*Text passage*.
★ ★ ★ ★ ★

What Happens if You Miss the Tax Deadline in 2025

When you miss a tax deadline

No matter where in the world they live, Americans who earn above a certain threshold must file — and potentially pay — United States taxes. While the typical US tax return deadline is April 15th, US expats have until June 15th (unless they request an extension). But what happens if you miss the tax deadline?

While it’s not an ideal situation, you don’t necessarily need to panic if you fail to file on time. Many Americans abroad have made this mistake, most often due to a misunderstanding of their tax and reporting obligations. For example, in 2019, the IRS received less than 2 million income tax returns from the estimated 9 million Americans living abroad.

The important thing to do when you realize you’ve missed a tax deadline is to take action immediately. After all, the sooner you file your taxes, the more likely you are to minimize — or even avoid — penalties and interest. Below, we’ll walk you through what happens if you do taxes late.

Impact of missing the tax deadline on tax refunds

Technically, there is no penalty for failing to file a tax return when you don’t owe any outstanding taxes. However, you won’t receive any tax refund until you are caught up on your tax returns. 

Furthermore, failing to file a tax return means that you can’t claim any additional tax relief like the Foreign Tax Credit (FTC), Foreign Earned Income Exclusion (FEIE), or Child Tax Credit (CTC) — among many others.

Waiting too long to file can even cause you to forfeit your tax return, as you can only claim refunds within three years of a return’s due date1.

Penalties for missing the tax deadline

One of the most common questions people have after missing the tax deadline is whether they’ll face any late fines or fees. Unfortunately, this is often the case. While there’s generally no penalty for filing late in cases where you don’t owe tax or are due a tax refund, there will be penalties if you file a late tax return and you owe taxes to the IRS.

How the IRS calculates the late tax filing penalties

If you fail to file a tax return when required, the IRS will levy a Failure to File penalty of 5% of the unpaid taxes for each month that your tax return is late (up to 25%)2.

Note that any part of a month you go without filing counts as a full month — even if it’s just one day. So if, for example, you end up filing six weeks late, you’ll incur a full two-month penalty of 10%.

While the Failure to File penalty maxes out at five months/25%, the IRS will levy an extra .5% Failure to Pay penalty for each additional month the bill goes unpaid3. Like the Failure to File penalty, the Failure to Pay penalty also maxes out at 25%. What’s more, the IRS charges daily interest on penalties. Underpayments carry an annual interest rate of 8% through March 2025.

★ ★ ★ ★ ★

(Records from a pointing dataset)
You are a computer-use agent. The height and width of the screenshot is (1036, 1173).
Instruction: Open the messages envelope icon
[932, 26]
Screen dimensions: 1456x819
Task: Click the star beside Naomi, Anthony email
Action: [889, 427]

★ ★ ★ ★ ★

*Required actions*.
A. Please return the stretch of the tax-deadline article from "While it’s not" through "do taxes late.", word for word.
B. Supply the next part of the tax-deadline article, picking up right after its final sentence.

*Responses by task*.
A.
While it’s not an ideal situation, you don’t necessarily need to panic if you fail to file on time. Many Americans abroad have made this mistake, most often due to a misunderstanding of their tax and reporting obligations. For example, in 2019, the IRS received less than 2 million income tax returns from the estimated 9 million Americans living abroad.

The important thing to do when you realize you’ve missed a tax deadline is to take action immediately. After all, the sooner you file your taxes, the more likely you are to minimize — or even avoid — penalties and interest. Below, we’ll walk you through what happens if you do taxes late.

B.
Certain tax forms incur even higher penalties. For example, accidentally failing to file the Foreign Bank Account Report (FBAR) when required can result in a penalty of $10,000 per report, indexed for inflation. 

Unintentionally failing to file the Statement of Specified Foreign Assets (Form 8938) can also lead to a $10,000 fine, although repeated failure to file can result in an additional penalty of $50,0004.

Intentionally failing to file these reports typically results in steeper fines and in particularly flagrant cases, even civil or criminal charges.

Given how quickly late penalties can add up, it’s imperative to file and pay your taxes as soon as possible.

How to file a late tax return

You can indeed (and should!) file a tax return as soon as possible after a missed deadline. Doing so will minimize your penalties and interest, allow you to claim credits and deductions you’re eligible for, and generally help you stay in good standing with the IRS.

When filing late, you’ll need to file all of the same forms as you would have if you had filed on time. Typically, this includes Form 1040 plus any additional forms, schedules, and reports your financial circumstances require.

A few common forms relevant to expats include:

  • Form 2555: For claiming the Foreign Earned Income Exclusion (FEIE), which allows US expats to exclude a portion of their foreign-earned income from taxation — up to $126,500 in tax year 2024, or $130,000 in 2025
  • Form 1116: For claiming the Foreign Tax Credit (FTC), which gives US expats dollar-for-dollar US tax credits on any foreign income taxes they’ve paid
  • Form 8938 (aka the Statement of Specified Foreign Assets): For reporting foreign assets worth over $200,000 on the last day of — or $300,000 at any point during — the tax year
  • FinCEN Form 114 (aka the Foreign Bank Account Report or FBAR): For reporting foreign financial accounts whose combined holdings exceed $10,000 at any point in the tax year

You can file your tax return in a few different ways:

  • Hire a tax professional: Hiring a licensed tax professional is usually the best way to minimize your tax burden and ensure accuracy. And since they can file on your behalf, it’s also by far the least time- and labor-intensive way to get caught up on late taxes
  • E-file: Some expats may qualify for free electronic filing through the IRS Free File system, while others may choose to use an online tax software provider
    • Note: Some online tax software providers aren’t designed for certain circumstances that often apply to US expats, including filing separately from a spouse who does not have a Social Security Number (SSN)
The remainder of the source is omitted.